• PASSAGE:
==*==

Barbara Boswell (Photo: provided)

What is the inspiration behind Unmaking Grace?

Unmaking Grace is the North America imprint of my novel, Grace, published in 2017. With this work of fiction, I wanted to show the effects of intimate partner violence on one family, and how these effects also travel through generations if the trauma is not healed.

The work explores what happens when both the private and the public or political realm are saturated with violence – what sort of tensions are produced, and how systems of oppression like apartheid overlap with other types of domination, like violent patriarchy.

I wanted to show how violence creates more violence, and how certain forms of brutality, when systematic, spill over into other arenas, like the intimate space between husband and wife. My own family of origin also informed (I would not say “inspired”) my writing, as I grew up in a home where domestic violence was a routine occurrence.

How would you describe Grace, the main character? 

Grace is an extremely troubled character, who is struggling to cope with the psychological scars of violence and the burden placed on her as a new mother. She tries hard to repress memories of the trauma she has had to endure, but this bleeds through into her life, no matter how she tries to pretend it is not there.

She lies and keeps secrets, because this is what she has learned to do in a dysfunctional home, where problems are not acknowledged or openly talked about. She makes very poor decisions for herself and her family, because her actions are unconsciously directed by her violent past. I hope that by the end of the novel, she has learned a little bit about how to care for herself more than she does throughout the novel.

Domestic violence is a central theme of the book. Did you have any reservations about tackling such a difficult topic?

No, I did not have any reservations. I wanted to tackle the topic directly. Our country has a huge problem with domestic violence, and I believe that a work of writing or art that helps to raise awareness around the problem is a good intervention. If it allows people to open up discussions about violence, particularly gender-based violence and other forms of brutality, I am very happy.

The domestic violence in Grace’s family is described as an “open secret”. What does this mean? How does it impact the story?

The “open secret” of domestic violence is that, often, everyone surrounding a family, in the community and extended family, knows about the violence, but pretends that they cannot see the traces of it. When violent incidents occur, people can often hear the fighting, or see the aftermath in the bruises and injuries left on the victims.

However, because it is considered a “private” matter, those who witness domestic violence in this way often enter into a conspiracy of silence. They may not want to get involved, or feel powerless about what to do, or want to protect the perpetrator, who may have power and standing in the community.

Graphic: Pixabay.com

The “open secret” of domestic violence means that people will conspire to hide it at the expense of victims. This imbues the victims with even more shame – because no one talks about it, they feel they cannot voice what is happening to them. Everyone pretends the violence isn’t happening in order to preserve the appearance of normality.

==*==

• THE TASKS:
A: According to the interview, what is Unmaking Grace?
B: Repeat the stretch of the listing from its first line through the line that contains "Action: [x=534, y=470]", including both of those lines.
The interview and the listing are unrelated to each other.

• DATA SHOWN:
==*==

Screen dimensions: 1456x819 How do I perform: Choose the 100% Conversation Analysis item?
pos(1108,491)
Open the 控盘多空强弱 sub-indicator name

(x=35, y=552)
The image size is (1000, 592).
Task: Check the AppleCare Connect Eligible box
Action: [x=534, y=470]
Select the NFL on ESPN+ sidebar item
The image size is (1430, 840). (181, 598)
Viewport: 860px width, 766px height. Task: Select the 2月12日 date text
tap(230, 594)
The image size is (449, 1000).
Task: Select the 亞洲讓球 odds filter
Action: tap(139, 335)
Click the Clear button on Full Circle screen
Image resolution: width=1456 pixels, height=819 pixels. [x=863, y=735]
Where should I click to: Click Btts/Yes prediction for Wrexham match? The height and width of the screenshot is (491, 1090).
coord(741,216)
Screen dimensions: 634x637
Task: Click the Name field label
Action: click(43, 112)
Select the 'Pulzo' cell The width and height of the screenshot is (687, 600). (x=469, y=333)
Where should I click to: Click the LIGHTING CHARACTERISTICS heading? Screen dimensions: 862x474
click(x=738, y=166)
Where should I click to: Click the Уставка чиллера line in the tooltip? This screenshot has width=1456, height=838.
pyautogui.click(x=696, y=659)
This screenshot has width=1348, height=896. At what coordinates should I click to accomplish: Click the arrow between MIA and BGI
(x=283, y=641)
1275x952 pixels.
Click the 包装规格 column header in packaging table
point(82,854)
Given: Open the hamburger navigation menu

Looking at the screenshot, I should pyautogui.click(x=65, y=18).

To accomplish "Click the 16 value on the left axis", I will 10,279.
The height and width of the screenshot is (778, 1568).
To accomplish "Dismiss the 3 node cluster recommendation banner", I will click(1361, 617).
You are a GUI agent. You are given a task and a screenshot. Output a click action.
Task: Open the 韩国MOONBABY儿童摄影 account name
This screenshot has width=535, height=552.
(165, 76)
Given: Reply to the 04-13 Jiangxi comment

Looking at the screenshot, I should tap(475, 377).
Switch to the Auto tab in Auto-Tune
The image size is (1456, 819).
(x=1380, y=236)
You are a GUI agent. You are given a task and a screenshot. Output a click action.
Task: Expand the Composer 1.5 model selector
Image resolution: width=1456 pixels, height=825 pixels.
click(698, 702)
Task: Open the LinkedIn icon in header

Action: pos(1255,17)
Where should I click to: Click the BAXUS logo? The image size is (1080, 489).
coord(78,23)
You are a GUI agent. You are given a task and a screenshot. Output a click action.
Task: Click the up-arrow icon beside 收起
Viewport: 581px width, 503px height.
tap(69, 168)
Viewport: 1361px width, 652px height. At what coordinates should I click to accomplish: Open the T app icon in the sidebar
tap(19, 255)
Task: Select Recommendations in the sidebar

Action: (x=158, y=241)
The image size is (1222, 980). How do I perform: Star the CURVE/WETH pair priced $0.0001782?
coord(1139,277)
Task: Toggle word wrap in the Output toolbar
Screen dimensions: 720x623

==*==

• RESPONSE LIST:
A: It is the North America imprint of the novel Grace, published in 2017.

B:
Screen dimensions: 1456x819 How do I perform: Choose the 100% Conversation Analysis item?
pos(1108,491)
Open the 控盘多空强弱 sub-indicator name

(x=35, y=552)
The image size is (1000, 592).
Task: Check the AppleCare Connect Eligible box
Action: [x=534, y=470]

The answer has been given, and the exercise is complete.